** Activity **
Across the whole listing, how many lines hold the word "agent"? Reply with the number by itself.

┏━━

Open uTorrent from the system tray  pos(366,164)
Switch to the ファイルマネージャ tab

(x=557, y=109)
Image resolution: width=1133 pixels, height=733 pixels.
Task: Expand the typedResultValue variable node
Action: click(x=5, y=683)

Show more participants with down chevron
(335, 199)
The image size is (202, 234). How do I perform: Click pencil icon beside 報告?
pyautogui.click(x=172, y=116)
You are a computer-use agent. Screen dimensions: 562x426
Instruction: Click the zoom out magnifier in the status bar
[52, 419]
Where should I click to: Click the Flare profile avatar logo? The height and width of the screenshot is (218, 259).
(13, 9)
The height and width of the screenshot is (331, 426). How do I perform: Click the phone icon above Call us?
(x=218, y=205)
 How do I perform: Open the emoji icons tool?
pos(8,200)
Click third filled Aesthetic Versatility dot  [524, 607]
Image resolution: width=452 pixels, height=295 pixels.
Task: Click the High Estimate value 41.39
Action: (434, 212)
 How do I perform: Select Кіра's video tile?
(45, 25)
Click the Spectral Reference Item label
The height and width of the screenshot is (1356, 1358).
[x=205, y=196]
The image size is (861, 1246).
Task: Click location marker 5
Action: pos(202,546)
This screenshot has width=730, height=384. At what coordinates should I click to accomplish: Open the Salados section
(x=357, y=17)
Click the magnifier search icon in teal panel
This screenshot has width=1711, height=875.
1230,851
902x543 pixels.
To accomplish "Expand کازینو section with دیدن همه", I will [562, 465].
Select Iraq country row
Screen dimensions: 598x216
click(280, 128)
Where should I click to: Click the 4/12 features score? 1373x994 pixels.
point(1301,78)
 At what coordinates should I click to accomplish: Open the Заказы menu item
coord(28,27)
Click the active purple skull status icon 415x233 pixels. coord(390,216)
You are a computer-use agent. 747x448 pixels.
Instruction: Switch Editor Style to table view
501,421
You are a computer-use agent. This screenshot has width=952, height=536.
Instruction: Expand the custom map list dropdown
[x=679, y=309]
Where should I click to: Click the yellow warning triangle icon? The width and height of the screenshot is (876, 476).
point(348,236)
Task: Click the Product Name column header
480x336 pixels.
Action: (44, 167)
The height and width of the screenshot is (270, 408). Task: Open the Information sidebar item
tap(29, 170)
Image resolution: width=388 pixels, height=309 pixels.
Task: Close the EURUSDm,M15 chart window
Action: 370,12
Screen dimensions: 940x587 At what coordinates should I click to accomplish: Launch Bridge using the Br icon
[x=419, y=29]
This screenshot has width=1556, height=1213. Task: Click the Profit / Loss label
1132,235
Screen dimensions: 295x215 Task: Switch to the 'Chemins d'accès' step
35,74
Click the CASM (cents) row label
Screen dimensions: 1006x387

┗━━

** Reply **
3